A subscriber exclusive! IT Wireless's Fall 2003 Essential Products Guide is now available to subscribers. The 19-page PDF file contains a listing of key vendors and service providers, with summaries of their offerings and contact information. Categories include wireless network and client hardware, network and client software, and IT services. Download the directory now!

The Latest in the Wireless Marketplace

A new form of wireless, known as 802.16a after the IEEE standard that defines it and as WiMax by a vendor consortium, should gain rapid deployment in 2004 once compatible equipment is released next year, predicts market analysis firm ABI. The 802.16a standard defines broadband, wide-area wireless networks that can cover large areas such as sections of cities.

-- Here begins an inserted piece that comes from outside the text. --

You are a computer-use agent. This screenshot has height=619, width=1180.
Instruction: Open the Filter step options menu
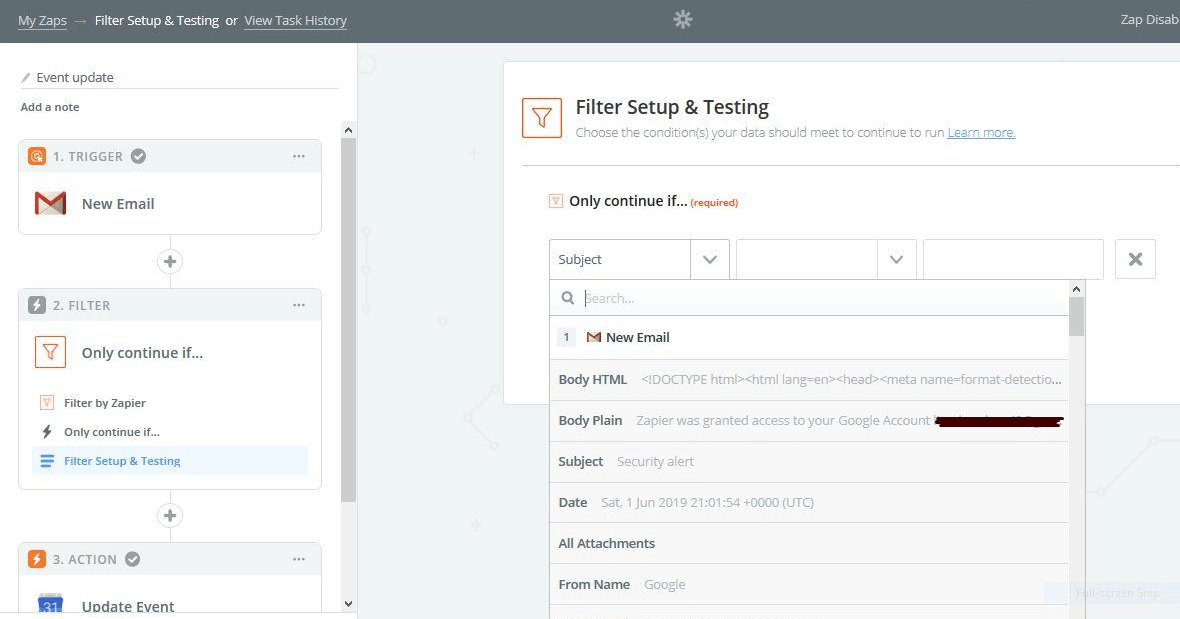[x=299, y=305]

ABI says it expects broadband wireless equipment sales to surpass $1.5 billion by 2008, in large part due to the new WiMax standard, which was approved in January.

Sales of 802.20 gear will also contribute to the total projected revenue, but the majority of it will be WiMax, says Ed Rerisi, ABI's director of research. "The 802.20 equipment will just be coming online then." The 802.20 standard, which is still in the very early stages, focuses on mobile broadband, although it too encompasses fixed wireless. It is seen as a potential competitor to 802.16, especially to the upcoming 802.16e amendment for mobile broadband.

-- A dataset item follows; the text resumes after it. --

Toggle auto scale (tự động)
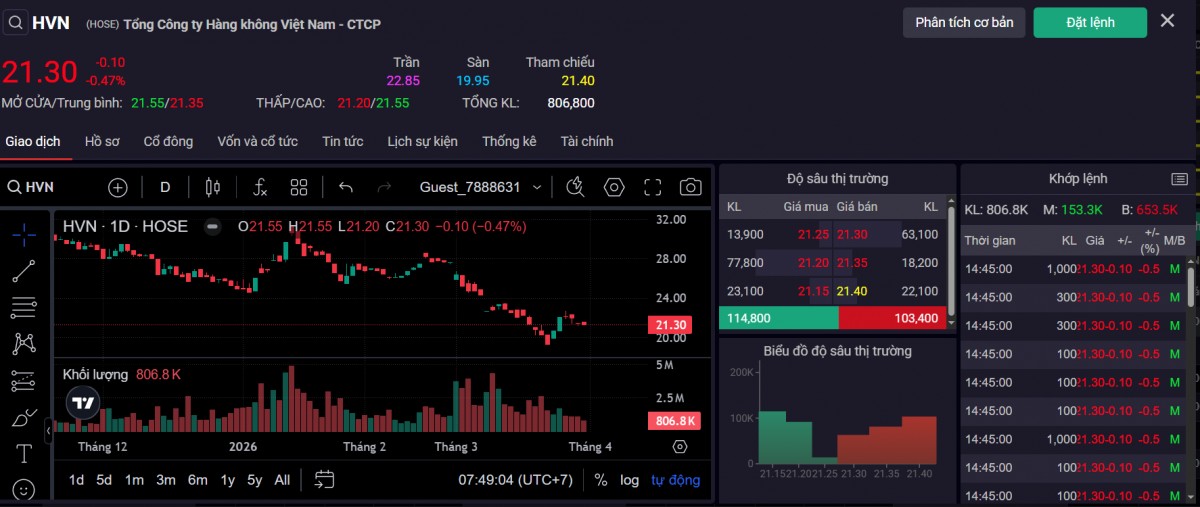The image size is (1200, 507). (x=676, y=480)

In the meantime, WiMax deployments will start in earnest in 2004, with carriers initially targeting areas where there is no DSL or cable modem service. "At least initially, the markets that the operators will likely target will be those that aren't as price-sensitive," Rerisi says.

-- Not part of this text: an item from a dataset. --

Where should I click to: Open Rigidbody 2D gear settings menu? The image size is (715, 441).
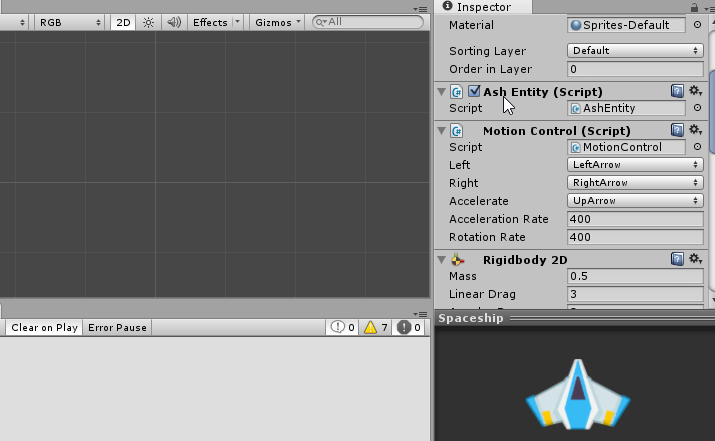(x=696, y=259)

The second part of the initial rollout will target small and medium businesses. With some broadband wireless providers charging roughly half of what a traditional T1 line would cost, businesses may well be willing to spend a premium on the gear to save on the service, Rerisi suggests.

As more equipment comes out and prices start to come down, operators will start to expand into more price-sensitive markets. Rerisi says 802.16 modem prices would probably need to hit the $200 to $250 price range for mass adoption on the consumer side. Modems are expected to cost $400 to $500 when they start shipping next year.

The residential market will generate the highest number of subscribers, although not necessarily the most revenue, he says. And Rerisi doesn't believe there's much of a market for the use of 802.16 as wireless backhaul. "The bandwidth requirements there are pretty high, so it's not the most cost-effective solution," he says.